TU OBJETIVO:
Por favor, continúa el fragmento sobre el PP a partir de su última oración.
***** FRAGMENTO DE PÁGINA
El PP es la coherencia, la continuidad en la oferta y en el cumplimiento de sus designios más notable de todos los vistos y habidos desde que falleciera Felipe II. Ni el Conde-Duque de Olivares resultó menos flexible. Son un rocoso monolito ideológico, ríase nadie de la Contrarreforma, que no ha girado un solo grado hacia otra dirección desde que Franco se alzara sobre sus pierninas y, más tarde, ungiera a Fraga, aunque, bien mirado, mejor desde que Isabel de Trastámara se pusiera a juntar reinos propios y ajenos a horca y garrote y al margen de la opinión de cada uno de ellos. Y de cuyos polvos llevamos cinco siglos disfrutando de estos lodos. Pero es evidente, eso sí, que son comunistas, por la sencilla razón, además, de que ya no lo es nadie, y dejar un nicho ecológico sin explotar no es cosa que vaya a permitir ningún guardián de la caja, ni de la A ni de la B. Por eso, después de todo, no creo que el PP vaya a abandonar el comunismo, a pesar del chiste. ¿Imagina nadie a Bárcenas o a Mayor Oreja abandonando el comunismo? Yo no soy capaz, lo reconozco.
**********
***** DATOS PARA ANALIZAR
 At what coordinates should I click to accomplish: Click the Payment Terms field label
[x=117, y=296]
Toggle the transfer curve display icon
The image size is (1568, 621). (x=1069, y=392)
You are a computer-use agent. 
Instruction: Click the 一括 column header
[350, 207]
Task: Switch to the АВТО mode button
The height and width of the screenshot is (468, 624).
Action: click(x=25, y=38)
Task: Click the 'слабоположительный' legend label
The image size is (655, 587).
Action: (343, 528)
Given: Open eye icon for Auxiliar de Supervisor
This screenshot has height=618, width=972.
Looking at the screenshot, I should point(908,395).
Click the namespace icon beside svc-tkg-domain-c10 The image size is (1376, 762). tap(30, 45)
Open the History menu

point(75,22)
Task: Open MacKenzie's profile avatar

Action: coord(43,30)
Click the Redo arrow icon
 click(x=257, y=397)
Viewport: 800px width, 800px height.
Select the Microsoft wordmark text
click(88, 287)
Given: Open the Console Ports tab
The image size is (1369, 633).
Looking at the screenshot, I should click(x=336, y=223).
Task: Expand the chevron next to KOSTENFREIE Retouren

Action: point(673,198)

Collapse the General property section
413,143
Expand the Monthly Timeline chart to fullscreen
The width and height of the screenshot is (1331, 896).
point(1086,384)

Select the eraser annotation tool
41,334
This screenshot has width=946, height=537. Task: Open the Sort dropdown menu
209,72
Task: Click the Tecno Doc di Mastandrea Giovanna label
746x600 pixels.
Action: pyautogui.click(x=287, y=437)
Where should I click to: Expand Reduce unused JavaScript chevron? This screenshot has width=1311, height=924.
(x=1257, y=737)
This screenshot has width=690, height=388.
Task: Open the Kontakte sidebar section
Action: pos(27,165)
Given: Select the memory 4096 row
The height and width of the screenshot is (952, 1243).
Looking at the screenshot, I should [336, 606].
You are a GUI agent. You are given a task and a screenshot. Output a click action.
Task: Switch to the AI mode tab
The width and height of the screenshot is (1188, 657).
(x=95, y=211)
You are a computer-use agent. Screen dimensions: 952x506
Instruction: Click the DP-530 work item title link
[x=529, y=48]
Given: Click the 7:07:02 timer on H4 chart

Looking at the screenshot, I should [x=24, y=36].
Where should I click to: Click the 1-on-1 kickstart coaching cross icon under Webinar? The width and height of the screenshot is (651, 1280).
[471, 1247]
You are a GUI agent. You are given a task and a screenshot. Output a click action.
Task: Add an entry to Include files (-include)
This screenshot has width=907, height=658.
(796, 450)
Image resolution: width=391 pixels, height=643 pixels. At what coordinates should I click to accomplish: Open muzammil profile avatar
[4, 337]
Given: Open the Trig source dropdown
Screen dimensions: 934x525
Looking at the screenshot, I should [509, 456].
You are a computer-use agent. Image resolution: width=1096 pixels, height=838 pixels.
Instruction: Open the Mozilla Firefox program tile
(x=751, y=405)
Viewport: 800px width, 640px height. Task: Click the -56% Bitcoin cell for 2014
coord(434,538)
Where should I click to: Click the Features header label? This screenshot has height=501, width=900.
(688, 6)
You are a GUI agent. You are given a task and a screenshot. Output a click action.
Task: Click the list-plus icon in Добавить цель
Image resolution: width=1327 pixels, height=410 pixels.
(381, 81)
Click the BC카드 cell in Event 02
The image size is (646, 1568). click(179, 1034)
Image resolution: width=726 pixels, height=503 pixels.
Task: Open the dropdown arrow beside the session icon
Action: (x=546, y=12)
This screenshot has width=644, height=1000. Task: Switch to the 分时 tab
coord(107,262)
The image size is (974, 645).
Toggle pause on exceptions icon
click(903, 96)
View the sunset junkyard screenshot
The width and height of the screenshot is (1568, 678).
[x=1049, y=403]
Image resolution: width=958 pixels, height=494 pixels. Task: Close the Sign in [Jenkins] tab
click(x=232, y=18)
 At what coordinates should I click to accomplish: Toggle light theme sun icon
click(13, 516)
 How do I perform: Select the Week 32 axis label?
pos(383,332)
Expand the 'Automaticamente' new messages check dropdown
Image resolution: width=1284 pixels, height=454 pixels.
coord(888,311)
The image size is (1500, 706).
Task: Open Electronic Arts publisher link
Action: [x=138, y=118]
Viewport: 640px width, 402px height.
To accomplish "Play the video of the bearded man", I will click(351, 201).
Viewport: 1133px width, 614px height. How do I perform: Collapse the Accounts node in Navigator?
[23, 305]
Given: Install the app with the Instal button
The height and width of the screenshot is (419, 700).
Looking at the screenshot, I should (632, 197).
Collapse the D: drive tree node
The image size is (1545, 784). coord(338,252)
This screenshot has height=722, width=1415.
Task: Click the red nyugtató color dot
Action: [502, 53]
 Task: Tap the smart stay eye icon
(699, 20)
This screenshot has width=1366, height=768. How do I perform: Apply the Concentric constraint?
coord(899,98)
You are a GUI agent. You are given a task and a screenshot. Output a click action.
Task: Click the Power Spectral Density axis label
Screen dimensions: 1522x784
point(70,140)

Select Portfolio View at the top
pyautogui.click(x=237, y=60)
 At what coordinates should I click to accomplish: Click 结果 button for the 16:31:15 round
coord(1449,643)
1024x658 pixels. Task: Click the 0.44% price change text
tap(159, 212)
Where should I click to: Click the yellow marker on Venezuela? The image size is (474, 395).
**********
LA RESPUESTA:
Y si hablamos de lo tocante a mantenerse en el poder, don Mariano no ha hecho en su vida ni una sola cosa mal, logro del todo comparable a los de Pedro Sánchez en su negocio... quién podría dudarlo. Tiene la paciencia de Buda y la tenacidad oriental de Deng Xiaoping. Sale de una marea negra con la camisa más blanca que en un anuncio de Vanish Gold, sale de la contabilidad extracontable y a modo de simulación con más arte que si fuera un agente triple de la KGB retratado por John Le Carré, sale de una burbuja inmobiliaria más limpio y perfumado que de una pompa de jabón, y sale de un Trillo, una Mato, un Fernández Díaz, un Wert o una Aguirre y Gil de Biedma, ¡ahí es nada! –por citar desfalcos morales verdaderamente mayores y de los que uno solo de ellos hubiera enterrado a la Merkel, a Obama o al Kaiser austrohúngaro mismo– con más donosura, desapego, despreocupación y descuido que si viniera de acariciar las cabecitas de un coro de pubillas de aquellos de la Sección Femenina que le acabaran de cantar un homenaje y entregado un ramo de flores y una ristra de ajos de nuestra ubérrima Tierra de Campos.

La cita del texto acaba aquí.